China has reassured Taiwanese citizens that they can visit the mainland “without the slightest worry”, despite Taiwan raising its travel alert to the second-highest level in response to Beijing’s new judicial guidelines targeting supporters of Taiwanese independence.

Last week, China published guidelines that could impose the death penalty for “particularly serious” cases involving “diehard” advocates of Taiwanese independence.

In response, Taiwan’s government urged the public to avoid “unnecessary travel” to mainland China and Hong Kong, and raised its travel warning to the “orange” level.

However, Zhu Fenglian, a spokeswoman for a Chinese body overseeing Taiwan affairs, stated that the new directives are “aimed solely at the very small number of supporters of ‘Taiwan independence’, who are engaged in malicious acts and utterances”.

She emphasized that “the vast majority of Taiwan compatriots involved in cross-strait exchanges and cooperation do not need to have the slightest worry when they come to or leave mainland China”.

“They can arrive in high spirits and leave fully satisfied with their stay,” Zhu added.

What’s Behind The China-Taiwan Tensions?

The tensions stem from the longstanding dispute over Taiwan’s status.
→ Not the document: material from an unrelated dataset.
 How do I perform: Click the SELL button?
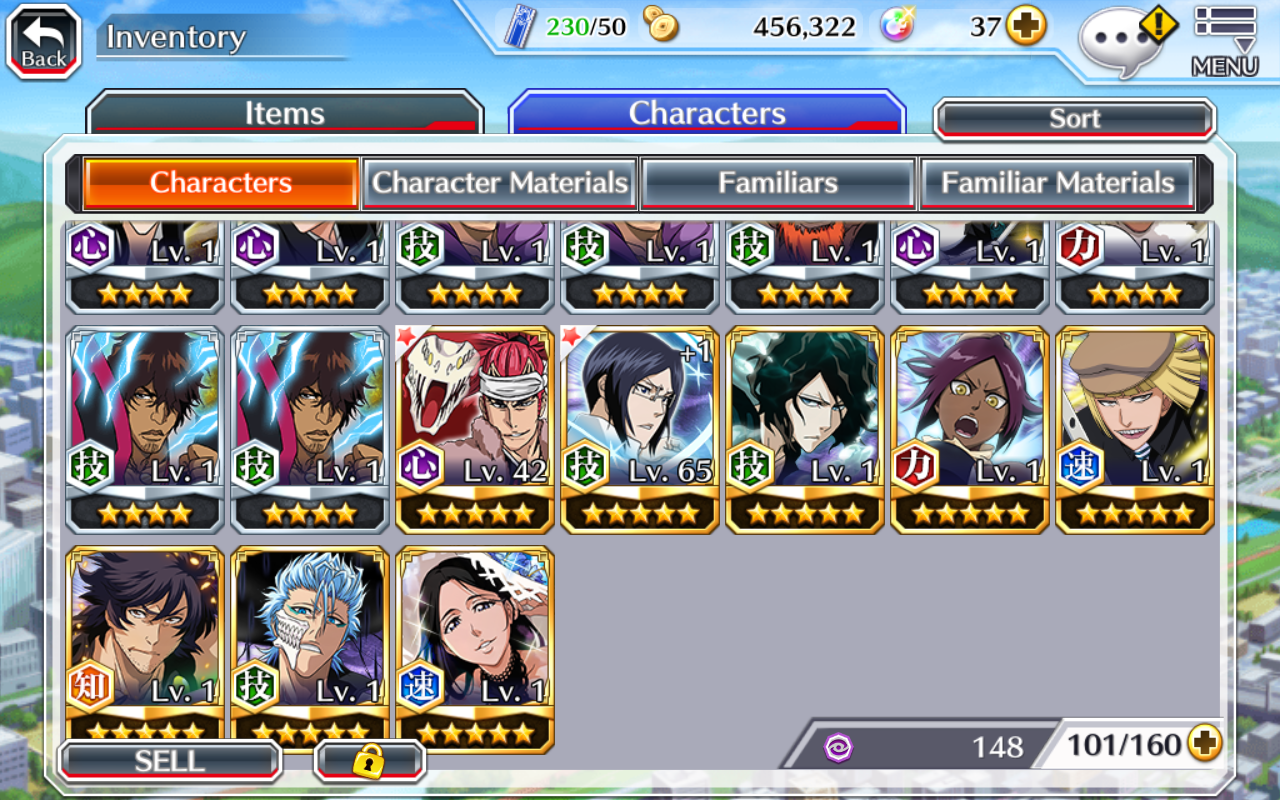point(170,761)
Mainland China claims Taiwan as part of its territory and has refused to rule out using force to bring the democratic island under its control, while Taiwan sees itself as a sovereign state.

Beijing has not conducted top-level communications with Taipei since 2016, when the Democratic Progressive Party’s Tsai Ing-wen became Taiwan’s leader. China has since branded her successor, President Lai Ching-te, a “dangerous separatist”.

“The DPP authorities have fabricated excuses to deceive the people on the island and incite confrontation and opposition,” Zhu said in her statement.
Despite the political tensions, many Taiwanese continue to travel to mainland China for work, study, or business.